Include in the extension a hash table construction as follows:

    
    
      foreach ID of an HN story submission
        URL = the URL of the submitted story
        URL = normalize(URL)
        insert_into_hash_table(URL, ID)
    

insert_into_hash_table(key, val) is a function that inserts val into a hash
table with key key. The hashing function does not need to be cryptographically
secure.

normalize(URL) is a function that takes a URL and normalizes it. What
normalize means in this context is a little fuzzy, but the basic idea is that
if URL_1 and URL_2 are different URLs to the same article, normalize(URL_1) ==
normalize(URL_2).

NOTE: what you include with the extension is the hash table itself.
Conceptually it is probably just a sparse array containing HN IDs, with maybe
a little more depending on how collisions are handled.

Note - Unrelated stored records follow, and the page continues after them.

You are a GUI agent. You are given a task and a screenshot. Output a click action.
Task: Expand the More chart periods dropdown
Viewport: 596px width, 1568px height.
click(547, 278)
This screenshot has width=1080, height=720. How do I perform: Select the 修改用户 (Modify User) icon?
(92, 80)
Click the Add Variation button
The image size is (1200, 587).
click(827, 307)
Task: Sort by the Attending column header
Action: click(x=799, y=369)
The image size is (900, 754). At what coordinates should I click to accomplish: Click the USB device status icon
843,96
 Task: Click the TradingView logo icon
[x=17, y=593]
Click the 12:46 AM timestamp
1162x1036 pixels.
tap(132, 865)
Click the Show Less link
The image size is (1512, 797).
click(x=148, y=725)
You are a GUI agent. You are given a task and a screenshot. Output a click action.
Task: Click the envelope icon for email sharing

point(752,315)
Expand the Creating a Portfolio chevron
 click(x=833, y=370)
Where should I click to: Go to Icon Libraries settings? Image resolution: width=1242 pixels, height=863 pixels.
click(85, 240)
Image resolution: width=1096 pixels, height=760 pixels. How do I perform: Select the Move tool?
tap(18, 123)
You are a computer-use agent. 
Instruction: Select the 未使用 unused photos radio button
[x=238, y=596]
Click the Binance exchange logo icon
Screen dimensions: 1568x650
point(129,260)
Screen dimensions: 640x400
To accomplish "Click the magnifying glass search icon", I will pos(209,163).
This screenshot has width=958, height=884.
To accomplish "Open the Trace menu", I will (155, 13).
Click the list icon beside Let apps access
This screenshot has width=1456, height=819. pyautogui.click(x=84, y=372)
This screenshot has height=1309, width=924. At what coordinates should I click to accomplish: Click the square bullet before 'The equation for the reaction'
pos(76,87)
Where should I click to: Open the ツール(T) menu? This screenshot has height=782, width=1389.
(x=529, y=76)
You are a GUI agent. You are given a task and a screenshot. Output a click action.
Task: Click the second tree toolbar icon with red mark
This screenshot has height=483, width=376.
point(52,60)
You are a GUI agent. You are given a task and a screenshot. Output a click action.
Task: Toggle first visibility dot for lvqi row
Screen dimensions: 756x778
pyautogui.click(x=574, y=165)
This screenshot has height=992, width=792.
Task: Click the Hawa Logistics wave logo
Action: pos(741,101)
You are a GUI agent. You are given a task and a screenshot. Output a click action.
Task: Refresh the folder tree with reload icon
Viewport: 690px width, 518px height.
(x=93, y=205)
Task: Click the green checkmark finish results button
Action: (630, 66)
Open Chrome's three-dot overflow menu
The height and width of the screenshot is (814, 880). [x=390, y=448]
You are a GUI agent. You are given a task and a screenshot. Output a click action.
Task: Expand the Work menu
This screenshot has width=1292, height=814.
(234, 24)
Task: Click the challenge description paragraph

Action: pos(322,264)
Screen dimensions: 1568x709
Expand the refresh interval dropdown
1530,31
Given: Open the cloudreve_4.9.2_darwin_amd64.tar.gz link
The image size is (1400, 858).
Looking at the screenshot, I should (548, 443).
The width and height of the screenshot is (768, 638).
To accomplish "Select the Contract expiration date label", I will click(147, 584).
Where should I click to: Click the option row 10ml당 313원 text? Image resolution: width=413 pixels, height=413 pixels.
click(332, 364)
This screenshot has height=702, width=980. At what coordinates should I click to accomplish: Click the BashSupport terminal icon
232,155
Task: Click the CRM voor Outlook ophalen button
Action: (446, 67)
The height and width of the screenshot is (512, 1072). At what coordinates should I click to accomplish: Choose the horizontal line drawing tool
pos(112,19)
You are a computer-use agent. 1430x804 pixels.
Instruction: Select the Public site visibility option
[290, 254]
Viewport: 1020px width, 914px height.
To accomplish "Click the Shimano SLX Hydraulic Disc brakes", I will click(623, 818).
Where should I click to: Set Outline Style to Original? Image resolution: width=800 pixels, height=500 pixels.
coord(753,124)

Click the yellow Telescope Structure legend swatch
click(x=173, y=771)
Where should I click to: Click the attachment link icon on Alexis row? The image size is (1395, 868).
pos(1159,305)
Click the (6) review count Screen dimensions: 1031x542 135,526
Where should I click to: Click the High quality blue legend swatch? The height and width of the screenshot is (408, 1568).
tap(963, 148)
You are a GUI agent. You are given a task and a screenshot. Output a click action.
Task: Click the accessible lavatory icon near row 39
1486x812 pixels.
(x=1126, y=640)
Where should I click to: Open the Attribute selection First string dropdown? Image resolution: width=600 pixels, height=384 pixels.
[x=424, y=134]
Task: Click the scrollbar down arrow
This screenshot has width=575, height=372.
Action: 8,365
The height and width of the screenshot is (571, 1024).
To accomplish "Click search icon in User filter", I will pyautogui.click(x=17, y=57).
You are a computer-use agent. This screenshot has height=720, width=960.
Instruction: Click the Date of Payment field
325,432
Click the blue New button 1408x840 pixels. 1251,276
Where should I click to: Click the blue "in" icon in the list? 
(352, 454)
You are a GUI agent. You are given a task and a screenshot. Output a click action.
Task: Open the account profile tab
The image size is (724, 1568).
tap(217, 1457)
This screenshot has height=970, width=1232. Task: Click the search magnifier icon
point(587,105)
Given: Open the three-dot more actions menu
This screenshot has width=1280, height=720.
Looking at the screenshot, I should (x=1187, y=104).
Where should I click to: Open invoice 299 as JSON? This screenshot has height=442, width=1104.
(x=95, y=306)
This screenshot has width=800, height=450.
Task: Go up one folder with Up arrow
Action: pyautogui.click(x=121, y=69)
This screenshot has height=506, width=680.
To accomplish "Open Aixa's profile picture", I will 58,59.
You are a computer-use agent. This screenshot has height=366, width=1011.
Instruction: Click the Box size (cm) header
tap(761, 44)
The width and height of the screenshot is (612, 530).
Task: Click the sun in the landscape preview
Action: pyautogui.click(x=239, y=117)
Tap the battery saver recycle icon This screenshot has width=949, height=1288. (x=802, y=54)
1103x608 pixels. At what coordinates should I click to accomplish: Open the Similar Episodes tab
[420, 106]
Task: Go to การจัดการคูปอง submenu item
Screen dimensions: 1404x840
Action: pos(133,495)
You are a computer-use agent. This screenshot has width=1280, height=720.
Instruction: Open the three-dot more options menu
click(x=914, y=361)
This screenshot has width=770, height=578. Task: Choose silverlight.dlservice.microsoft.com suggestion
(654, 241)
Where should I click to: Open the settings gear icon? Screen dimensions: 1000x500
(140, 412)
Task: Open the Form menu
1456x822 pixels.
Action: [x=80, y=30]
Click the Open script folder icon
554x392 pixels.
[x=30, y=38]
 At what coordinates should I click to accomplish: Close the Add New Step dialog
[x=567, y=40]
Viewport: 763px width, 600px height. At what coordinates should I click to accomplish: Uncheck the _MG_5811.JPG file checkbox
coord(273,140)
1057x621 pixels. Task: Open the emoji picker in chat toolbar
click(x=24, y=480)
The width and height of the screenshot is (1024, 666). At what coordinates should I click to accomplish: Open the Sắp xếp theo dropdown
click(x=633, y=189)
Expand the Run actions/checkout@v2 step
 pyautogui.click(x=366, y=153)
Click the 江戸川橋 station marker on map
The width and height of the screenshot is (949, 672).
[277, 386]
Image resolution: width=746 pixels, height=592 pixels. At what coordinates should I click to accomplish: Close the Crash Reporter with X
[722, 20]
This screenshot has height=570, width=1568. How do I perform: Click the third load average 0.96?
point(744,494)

In the extension, do this:

    
    
      URL = normalize(URL_of_current_page)
      ID_list = lookup_URL_in_hash(URL)
      foreach ID in ID_list
        story = get_HN_story(ID)
        if (normalize(URL_of_story(story)) == URL
          show_story_comments(story)
    

The hash is only used for data retrieval from a local hash table, so does not
need to be cryptographically secure.

After the hash lookup we have a list of candidate stories on HN that might
match the browser story. It's a list because due to collisions there might be
more than one HN story with matching hash.

Note that all that is ever fetched from the server during operation of this
are HN stories, so there is minimal information leakage.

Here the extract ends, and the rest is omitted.